• **CONSIGNE**
Recopiez à l'identique le passage du texte sur Paleario qui commence à « La date précise » et se termine à « vécut Aonio Paleario. » inclus.

**** PASSAGE EXTRAIT

Une lettre écrite à cette époque contient l’expression de ses remerciements à la seigneurie : « Quoique je ne puisse me flatter de posséder le savoir, les talents dont me gratifient d’illustres amis, je m’estime très heureux d’être appelé dans une cité de la Toscane justement renommée par la sagesse de ses lois. Vos vertus ne sont ignorées de personne. L’Italie tout entière admire la prudence et la modération que vous déployez dans le gouvernement d’une république qui n’a pas cessé, grâce à vous, de fleurir et de prospérer dans les jours les plus difficiles… A ces mérites vous en joignez un autre sur lequel il m’est doux d’insister particulièrement, l’amour des lettres. Si la persévérance et l’ardeur ne vous font jamais défaut, quand il s’agit de franchir les mers pour reculer les limites de votre commerce, et ouvrir une source de richesses nouvelles à votre patrie, vous ne montrez pas moins de zèle pour le développement de l’instruction publique. Je n’en veux pour preuve que le choix des hommes éminents préposés par vous à l’éducation de la jeunesse, et le goût que manifestent un si grand nombre de citoyens pour les études libérales. Puissé-je à mon tour justifier votre attente par les heureux fruits d’un enseignement auquel m’ont préparé les travaux de toute ma vie ! … Je ne négligerai rien pour mériter votre approbation. S’il est des professeurs plus habiles ou plus éloquents que moi, il n’en est aucun, vous le reconnaîtrez bientôt, qui soit plus désireux de vous plaire, en contribuant à la prospérité de vos écoles. »
La date précise de l’établissement de Paleario à Lucques nous est inconnue. Seize années de sa vie s’étaient écoulées depuis son arrivée à Sienne. Malgré les épreuves qui avaient marqué les dernières, ce ne fut sans doute pas sans regret qu’il quitta cette ville, et l’hospitalière cité de Colle où son souvenir n’est pas effacé après trois siècles. Dans le faubourg de Sainte-Catherine, s’élève encore la maison qu’une tradition pieusement conservée désigne comme sa demeure, et les magistrats municipaux, fidèles gardiens des gloires locales, se sont récemment honorés en décidant qu’une inscription commémorative y serait placéee. Ce n’est pas sans émotion que nous y avons lu ces mots, qui ressuscitaient à nos yeux tout un passé digne de mémoire : Ici vécut Aonio Paleario.
e – « Considerando che il fine di perpetuare la memoria del luogo abitato da persona nota nella storia e sempre commendevole, etc. » (Délibération du 23 novembre 1851.)

********
**** LISTING DES DONNÉES

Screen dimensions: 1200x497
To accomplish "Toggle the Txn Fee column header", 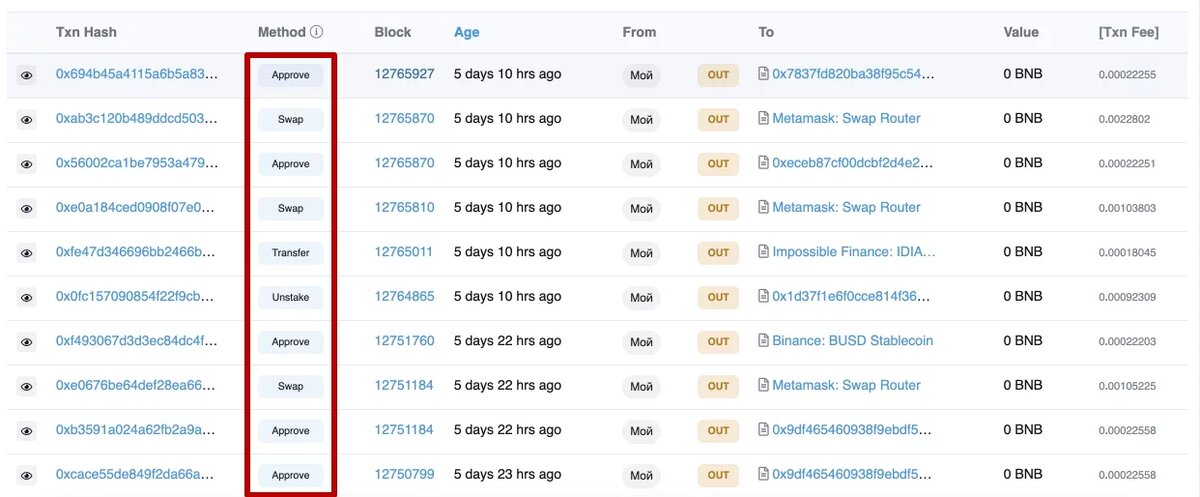I will tap(1128, 32).
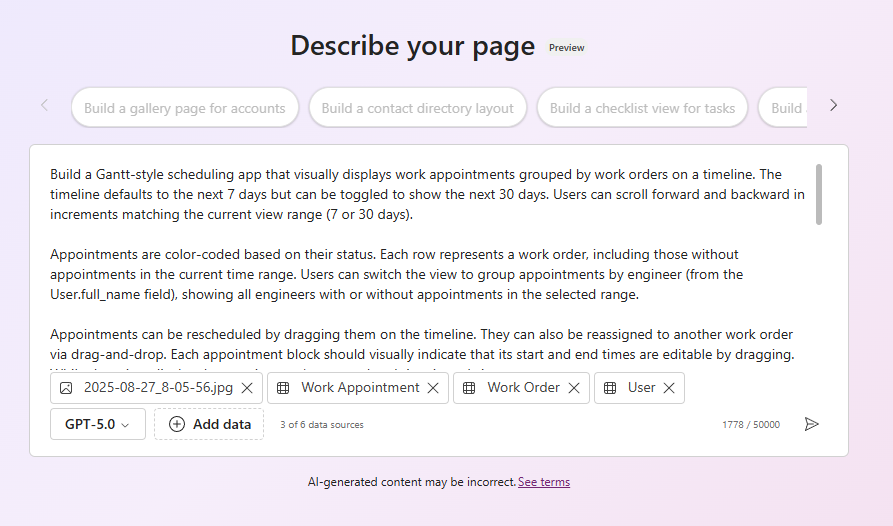Click the table icon beside User

(611, 388)
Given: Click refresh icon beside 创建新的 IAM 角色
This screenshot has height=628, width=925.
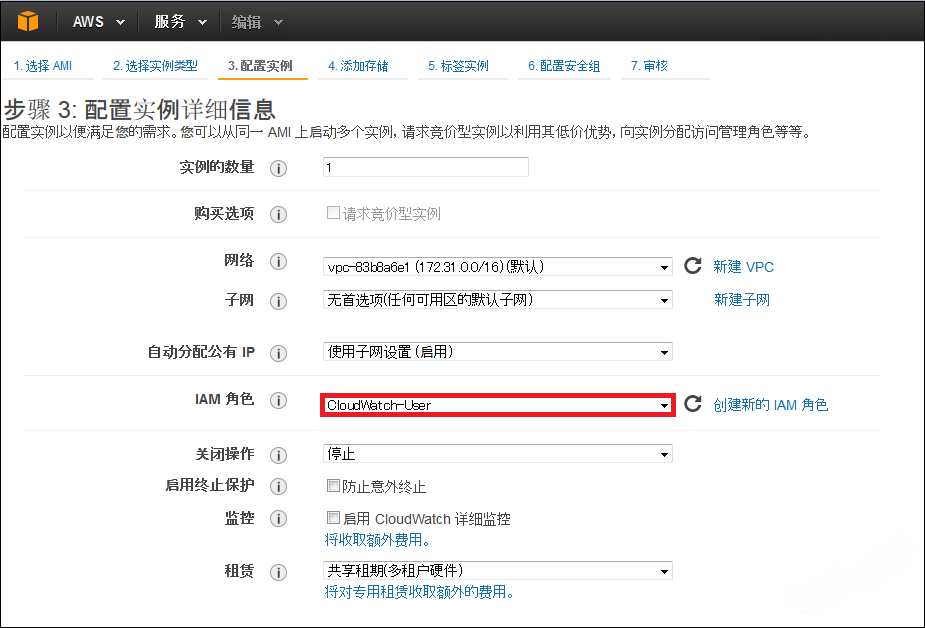Looking at the screenshot, I should tap(692, 404).
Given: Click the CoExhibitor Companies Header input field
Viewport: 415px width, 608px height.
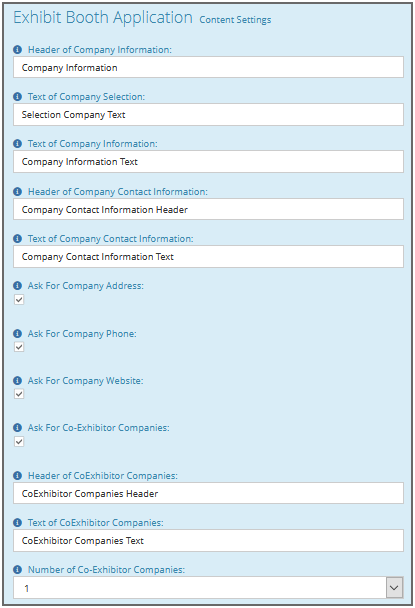Looking at the screenshot, I should [208, 493].
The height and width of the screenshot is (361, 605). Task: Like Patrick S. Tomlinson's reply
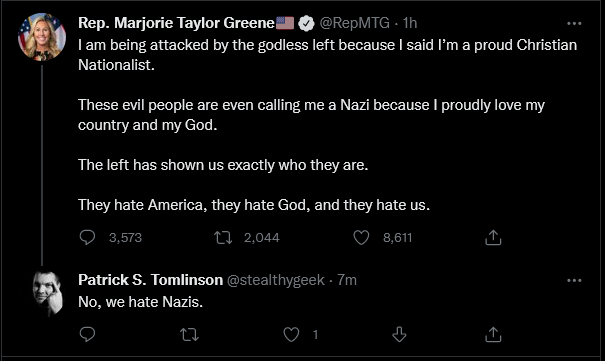click(291, 334)
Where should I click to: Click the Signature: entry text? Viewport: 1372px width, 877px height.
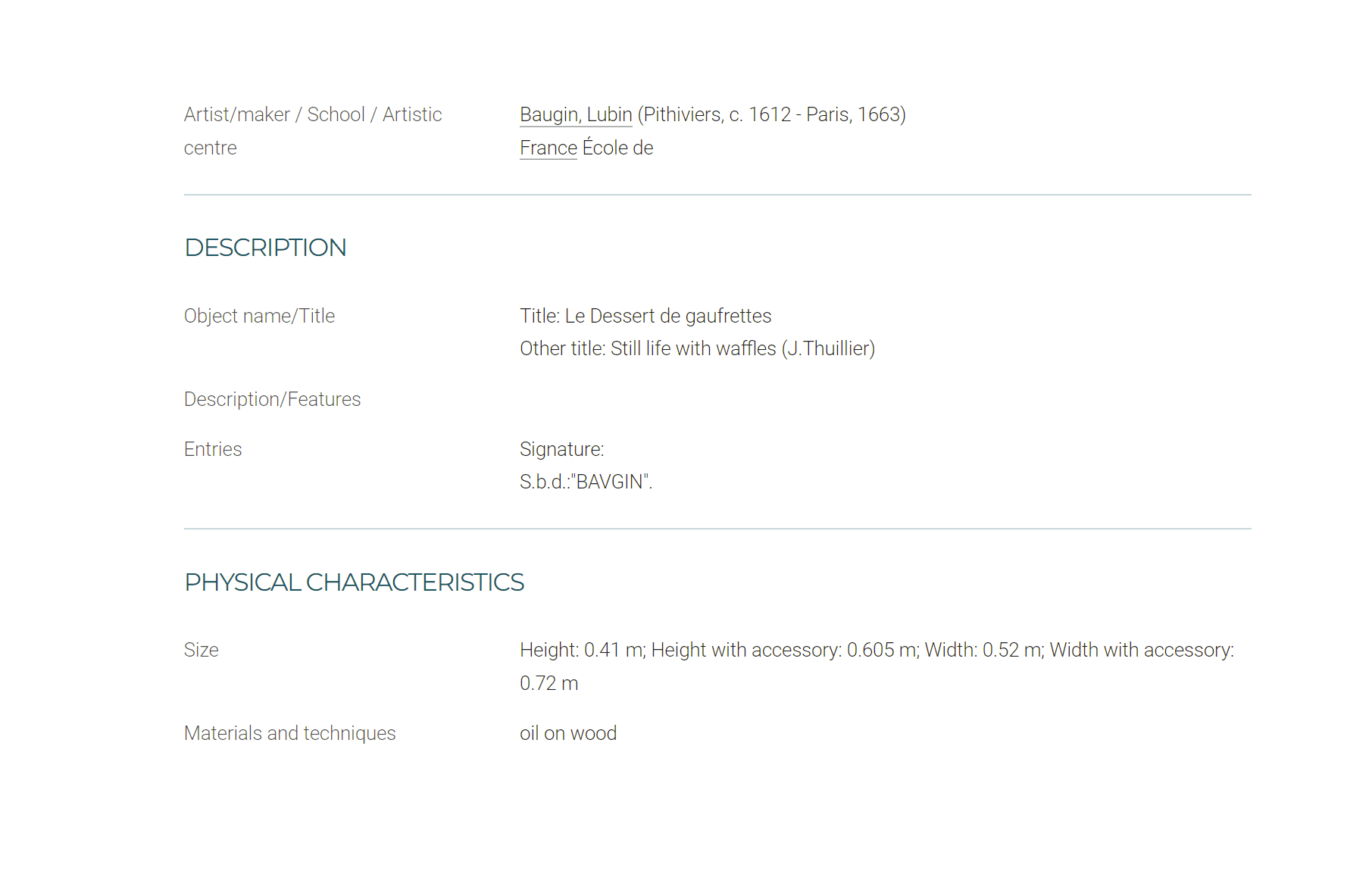pyautogui.click(x=562, y=449)
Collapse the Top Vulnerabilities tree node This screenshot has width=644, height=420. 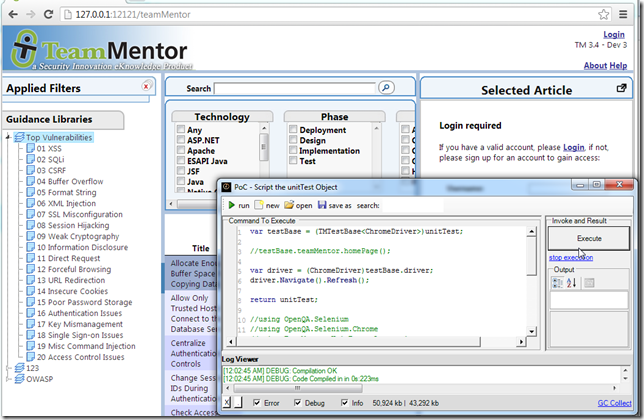8,137
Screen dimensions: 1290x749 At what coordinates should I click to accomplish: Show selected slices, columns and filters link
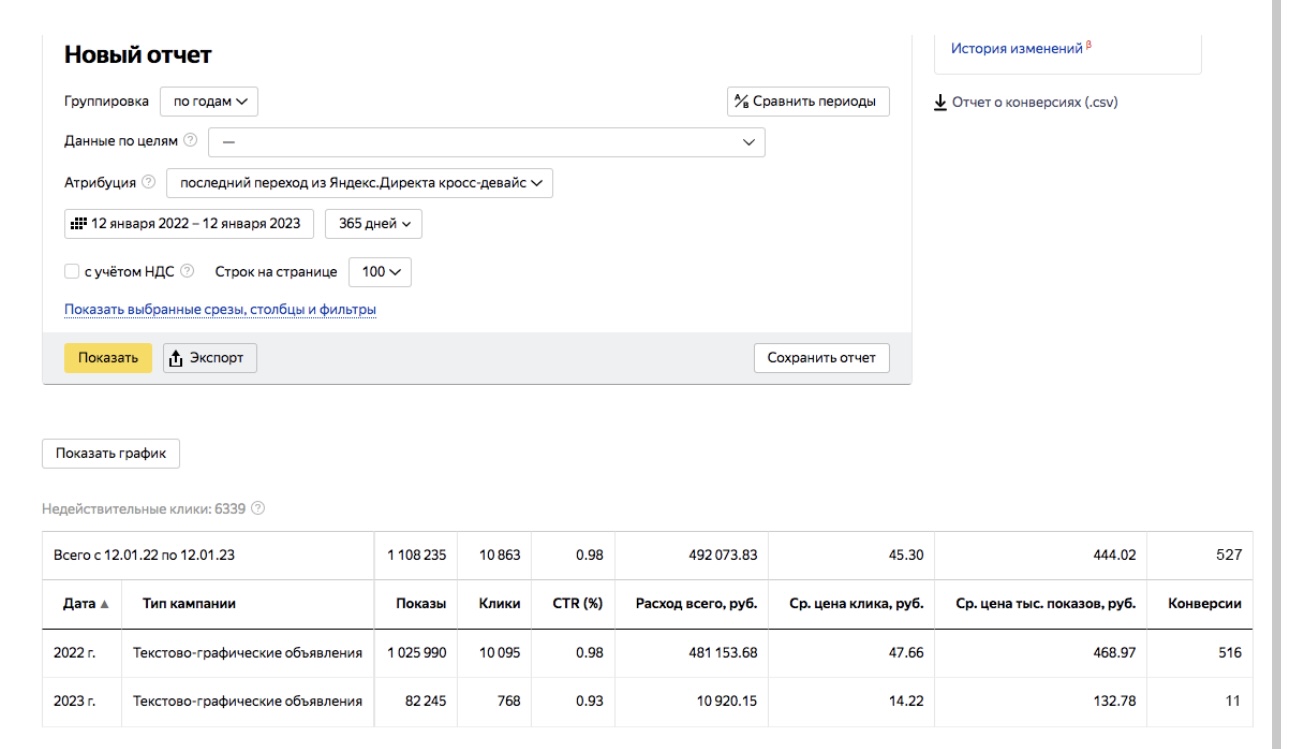click(x=220, y=309)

********

• **RÉPONSE**
La date précise de l’établissement de Paleario à Lucques nous est inconnue. Seize années de sa vie s’étaient écoulées depuis son arrivée à Sienne. Malgré les épreuves qui avaient marqué les dernières, ce ne fut sans doute pas sans regret qu’il quitta cette ville, et l’hospitalière cité de Colle où son souvenir n’est pas effacé après trois siècles. Dans le faubourg de Sainte-Catherine, s’élève encore la maison qu’une tradition pieusement conservée désigne comme sa demeure, et les magistrats municipaux, fidèles gardiens des gloires locales, se sont récemment honorés en décidant qu’une inscription commémorative y serait placéee. Ce n’est pas sans émotion que nous y avons lu ces mots, qui ressuscitaient à nos yeux tout un passé digne de mémoire : Ici vécut Aonio Paleario.